Selon le virologue Marc Van Ranst, une deuxième vague de coronavirus en Belgique est inévitable: «Et ce sera notre faute à tous»
Isopix

Si certains experts restent modérés, Marc Van Ranst n’a jamais caché son inquiétude face à l’augmentation du nombre de cas de contamination au coronavirus en Belgique ces derniers jours. Ce mardi encore, Sciensano recense 74 cas de Covid-19 de plus que la veille, ce qui porte à 62.781 le nombre total de cas relevés en Belgique.

Il y a eu en moyenne 95,3 cas enregistrés quotidiennement au cours de sept derniers jours, soit une augmentation de 11 %. Et cela fait six jours d’affilée que cette moyenne est en hausse.

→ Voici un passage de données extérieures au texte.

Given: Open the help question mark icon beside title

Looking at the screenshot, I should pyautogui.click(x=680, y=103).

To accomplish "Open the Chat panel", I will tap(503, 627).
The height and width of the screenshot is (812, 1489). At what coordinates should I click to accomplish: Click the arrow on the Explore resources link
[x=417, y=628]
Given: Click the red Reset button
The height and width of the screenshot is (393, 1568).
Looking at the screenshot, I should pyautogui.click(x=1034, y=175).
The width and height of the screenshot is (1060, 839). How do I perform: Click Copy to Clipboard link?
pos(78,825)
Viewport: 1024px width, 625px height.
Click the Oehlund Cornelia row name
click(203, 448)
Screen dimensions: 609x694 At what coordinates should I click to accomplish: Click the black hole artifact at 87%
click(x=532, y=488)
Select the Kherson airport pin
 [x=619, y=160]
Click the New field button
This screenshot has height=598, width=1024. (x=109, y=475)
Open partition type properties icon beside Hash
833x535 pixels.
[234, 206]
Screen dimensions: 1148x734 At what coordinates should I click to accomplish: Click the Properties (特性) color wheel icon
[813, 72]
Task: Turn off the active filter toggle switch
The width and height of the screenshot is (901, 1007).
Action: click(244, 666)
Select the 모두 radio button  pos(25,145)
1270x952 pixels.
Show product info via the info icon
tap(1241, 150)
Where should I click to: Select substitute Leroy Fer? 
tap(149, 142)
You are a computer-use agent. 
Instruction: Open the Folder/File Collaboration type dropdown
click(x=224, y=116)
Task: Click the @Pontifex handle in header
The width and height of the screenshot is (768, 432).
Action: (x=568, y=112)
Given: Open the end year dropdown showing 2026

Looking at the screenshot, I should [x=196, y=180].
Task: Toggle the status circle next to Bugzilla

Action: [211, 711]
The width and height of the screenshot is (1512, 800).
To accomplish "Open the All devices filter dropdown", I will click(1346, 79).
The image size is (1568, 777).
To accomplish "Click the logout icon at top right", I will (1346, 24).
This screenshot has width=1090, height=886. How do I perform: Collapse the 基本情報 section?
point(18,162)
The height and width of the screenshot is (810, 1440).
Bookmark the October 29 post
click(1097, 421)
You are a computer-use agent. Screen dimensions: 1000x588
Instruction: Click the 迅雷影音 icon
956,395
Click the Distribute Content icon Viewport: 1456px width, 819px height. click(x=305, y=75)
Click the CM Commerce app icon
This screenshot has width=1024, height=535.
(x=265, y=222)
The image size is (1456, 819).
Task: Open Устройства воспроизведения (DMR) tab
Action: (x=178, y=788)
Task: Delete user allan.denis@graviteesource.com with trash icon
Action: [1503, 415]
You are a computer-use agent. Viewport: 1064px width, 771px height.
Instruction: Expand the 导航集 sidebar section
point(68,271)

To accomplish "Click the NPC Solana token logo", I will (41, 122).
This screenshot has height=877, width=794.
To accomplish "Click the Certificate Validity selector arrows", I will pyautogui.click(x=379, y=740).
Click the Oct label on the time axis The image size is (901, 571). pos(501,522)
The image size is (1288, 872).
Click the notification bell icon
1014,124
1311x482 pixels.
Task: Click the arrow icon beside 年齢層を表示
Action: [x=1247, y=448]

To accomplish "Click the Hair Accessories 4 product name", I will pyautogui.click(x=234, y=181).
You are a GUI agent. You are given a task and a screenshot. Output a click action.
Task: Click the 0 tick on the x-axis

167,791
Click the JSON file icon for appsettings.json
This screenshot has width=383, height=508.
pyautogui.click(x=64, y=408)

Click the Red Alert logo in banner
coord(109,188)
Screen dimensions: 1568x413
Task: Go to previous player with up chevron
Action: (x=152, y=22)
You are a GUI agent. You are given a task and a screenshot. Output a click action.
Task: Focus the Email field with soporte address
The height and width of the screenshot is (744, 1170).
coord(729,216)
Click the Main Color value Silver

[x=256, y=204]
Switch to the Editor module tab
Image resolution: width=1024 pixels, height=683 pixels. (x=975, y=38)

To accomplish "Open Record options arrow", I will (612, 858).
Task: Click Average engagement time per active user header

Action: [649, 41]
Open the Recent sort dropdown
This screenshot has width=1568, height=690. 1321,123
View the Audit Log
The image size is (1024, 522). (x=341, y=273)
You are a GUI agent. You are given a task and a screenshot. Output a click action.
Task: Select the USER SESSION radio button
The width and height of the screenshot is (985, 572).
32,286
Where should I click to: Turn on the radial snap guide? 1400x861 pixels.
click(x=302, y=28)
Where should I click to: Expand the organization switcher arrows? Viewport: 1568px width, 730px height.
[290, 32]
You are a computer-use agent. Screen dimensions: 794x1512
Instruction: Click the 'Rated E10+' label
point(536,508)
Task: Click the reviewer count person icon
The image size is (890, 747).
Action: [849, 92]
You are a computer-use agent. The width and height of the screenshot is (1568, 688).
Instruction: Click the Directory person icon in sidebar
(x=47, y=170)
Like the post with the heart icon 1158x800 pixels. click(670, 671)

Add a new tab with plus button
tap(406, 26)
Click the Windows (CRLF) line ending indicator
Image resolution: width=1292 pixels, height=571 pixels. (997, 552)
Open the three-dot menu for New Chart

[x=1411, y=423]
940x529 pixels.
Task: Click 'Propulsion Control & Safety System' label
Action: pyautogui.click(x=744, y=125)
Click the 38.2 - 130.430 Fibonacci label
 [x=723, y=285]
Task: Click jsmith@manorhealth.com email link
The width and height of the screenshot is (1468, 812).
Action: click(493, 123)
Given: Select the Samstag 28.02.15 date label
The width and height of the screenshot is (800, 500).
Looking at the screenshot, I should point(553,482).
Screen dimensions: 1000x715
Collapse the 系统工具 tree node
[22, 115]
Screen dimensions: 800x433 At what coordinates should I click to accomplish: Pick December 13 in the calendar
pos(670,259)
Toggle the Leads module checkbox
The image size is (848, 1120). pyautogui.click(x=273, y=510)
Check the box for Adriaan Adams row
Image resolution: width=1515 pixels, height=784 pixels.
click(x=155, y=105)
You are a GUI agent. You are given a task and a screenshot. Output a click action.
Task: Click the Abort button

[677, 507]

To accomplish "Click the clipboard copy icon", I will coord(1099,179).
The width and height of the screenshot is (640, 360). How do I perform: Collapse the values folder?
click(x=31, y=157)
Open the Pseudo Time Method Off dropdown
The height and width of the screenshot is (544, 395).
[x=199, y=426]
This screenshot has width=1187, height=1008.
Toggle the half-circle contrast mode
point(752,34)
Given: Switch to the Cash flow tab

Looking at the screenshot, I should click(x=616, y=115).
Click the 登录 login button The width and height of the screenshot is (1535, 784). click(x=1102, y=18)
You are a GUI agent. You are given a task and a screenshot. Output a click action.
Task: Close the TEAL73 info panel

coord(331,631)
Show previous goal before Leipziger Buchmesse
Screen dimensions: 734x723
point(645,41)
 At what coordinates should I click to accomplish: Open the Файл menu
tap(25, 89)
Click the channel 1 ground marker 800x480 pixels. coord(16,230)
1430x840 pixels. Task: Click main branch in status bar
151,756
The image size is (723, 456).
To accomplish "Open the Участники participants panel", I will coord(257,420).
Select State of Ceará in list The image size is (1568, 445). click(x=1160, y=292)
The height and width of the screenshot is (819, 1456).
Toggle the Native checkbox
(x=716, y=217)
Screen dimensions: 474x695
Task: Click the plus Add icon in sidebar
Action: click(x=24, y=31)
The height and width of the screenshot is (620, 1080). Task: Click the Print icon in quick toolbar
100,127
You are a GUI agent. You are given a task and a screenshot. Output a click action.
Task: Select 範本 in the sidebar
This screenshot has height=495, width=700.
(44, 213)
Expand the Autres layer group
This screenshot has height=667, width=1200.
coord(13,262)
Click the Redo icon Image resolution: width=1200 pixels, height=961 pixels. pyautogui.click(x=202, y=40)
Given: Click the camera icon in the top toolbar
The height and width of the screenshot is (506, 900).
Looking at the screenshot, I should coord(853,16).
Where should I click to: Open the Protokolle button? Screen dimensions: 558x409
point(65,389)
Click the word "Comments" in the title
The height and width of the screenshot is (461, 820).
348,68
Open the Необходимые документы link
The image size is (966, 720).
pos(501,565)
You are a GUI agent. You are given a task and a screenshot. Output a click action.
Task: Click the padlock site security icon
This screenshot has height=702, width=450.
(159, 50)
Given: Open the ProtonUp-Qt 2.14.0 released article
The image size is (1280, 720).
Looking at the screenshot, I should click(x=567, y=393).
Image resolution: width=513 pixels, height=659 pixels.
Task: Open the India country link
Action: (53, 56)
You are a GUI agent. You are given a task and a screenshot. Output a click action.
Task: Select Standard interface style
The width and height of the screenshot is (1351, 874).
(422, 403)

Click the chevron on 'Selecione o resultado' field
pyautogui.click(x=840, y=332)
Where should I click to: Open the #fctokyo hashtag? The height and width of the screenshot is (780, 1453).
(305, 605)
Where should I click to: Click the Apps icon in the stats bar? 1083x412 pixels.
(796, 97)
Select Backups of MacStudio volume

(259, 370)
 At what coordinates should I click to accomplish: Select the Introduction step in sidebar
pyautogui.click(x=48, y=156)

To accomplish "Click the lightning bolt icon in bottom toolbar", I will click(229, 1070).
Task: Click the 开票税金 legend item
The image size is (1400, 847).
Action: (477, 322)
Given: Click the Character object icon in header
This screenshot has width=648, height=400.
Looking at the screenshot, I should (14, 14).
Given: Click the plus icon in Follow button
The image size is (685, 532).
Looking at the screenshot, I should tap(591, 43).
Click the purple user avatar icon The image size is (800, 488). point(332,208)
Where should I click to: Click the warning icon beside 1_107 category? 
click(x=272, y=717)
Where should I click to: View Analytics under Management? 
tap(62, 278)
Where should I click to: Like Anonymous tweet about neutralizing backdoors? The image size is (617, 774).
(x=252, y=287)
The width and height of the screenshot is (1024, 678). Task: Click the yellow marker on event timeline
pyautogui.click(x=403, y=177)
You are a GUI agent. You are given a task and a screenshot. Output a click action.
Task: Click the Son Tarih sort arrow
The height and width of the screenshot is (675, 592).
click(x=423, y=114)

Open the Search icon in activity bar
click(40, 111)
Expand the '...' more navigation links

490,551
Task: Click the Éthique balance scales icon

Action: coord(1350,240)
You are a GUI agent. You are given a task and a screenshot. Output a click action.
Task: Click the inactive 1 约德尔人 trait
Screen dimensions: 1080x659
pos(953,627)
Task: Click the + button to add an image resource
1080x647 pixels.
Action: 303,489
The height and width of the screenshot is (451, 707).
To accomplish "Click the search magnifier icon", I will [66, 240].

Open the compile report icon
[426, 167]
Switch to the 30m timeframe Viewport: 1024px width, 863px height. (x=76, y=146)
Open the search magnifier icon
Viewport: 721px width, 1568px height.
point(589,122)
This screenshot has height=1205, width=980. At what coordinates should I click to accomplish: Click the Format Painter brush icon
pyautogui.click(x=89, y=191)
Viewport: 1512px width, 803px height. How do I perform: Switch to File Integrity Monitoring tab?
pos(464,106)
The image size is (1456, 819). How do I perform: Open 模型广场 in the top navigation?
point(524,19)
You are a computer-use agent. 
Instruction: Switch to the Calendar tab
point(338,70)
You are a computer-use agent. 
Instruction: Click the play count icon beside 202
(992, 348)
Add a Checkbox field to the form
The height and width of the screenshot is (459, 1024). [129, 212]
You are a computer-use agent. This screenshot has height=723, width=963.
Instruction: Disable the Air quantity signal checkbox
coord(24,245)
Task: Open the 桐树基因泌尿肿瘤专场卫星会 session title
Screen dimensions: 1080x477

Dans les colonnes du Nieuwsblad, le virologue Marc Van Ranst tire la sonnette d’alarme et assure qu’une deuxième vague est inévitable : « Et ce sera notre faute à tous ».

Pour lui, les moyennes communiquées par Sciensano, l’institut de santé publique, ne sont pas claires pour la population : « Ils communiquent la moyenne, qui est aujourd’hui de 95 nouveaux cas par jour. Mais en un jour, on se retrouve parfois avec plus de 100 nouveaux cas, voire 130. Les chiffres grimpent de jour en jour, mais seulement un tout petit peu dans la moyenne ». Selon lui, les gens sont donc « endormis » par ces chiffres qui évoluent très peu.

Pour Marc Van Ranst, la moyenne journalière de nouveaux cas va dépasser les 100 la semaine prochaine : « Nous ne voyons que des petites augmentations, ce qui ne nous tracasse pas. Ok, si on regarde la courbe globale, ce n’est pas hyper inquiétant, les chiffres restent bas, mais il faut se réveiller ».

Inquiet… depuis le début

Et lorsqu’on lui demande s’il faut commencer à se faire du souci : « Commencer ? Pour être honnête, je me fais du souci en permanence. Lorsqu’on rigole avec le virus, comme le font certains bourgmestres de la côte, on en voit directement les conséquences ».

Pour Marc Van Ranst, une deuxième vague est donc inévitable : « C’est un virus bizarre. Et on ne se comporte pas bien en fonction de lui. En tant que virologue, on ne peut que répéter l’importance du respect des mesures de sécurité. Distanciation sociale, port du masque… On ne peut pas être plus clairs, et pourtant on voit encore de nouveaux cas… »

Marc Van Ranst se monte également très critique envers le « tracing ». Selon lui, on ne sait pas qui sont les nouveaux cas et comment ils ont été contaminés.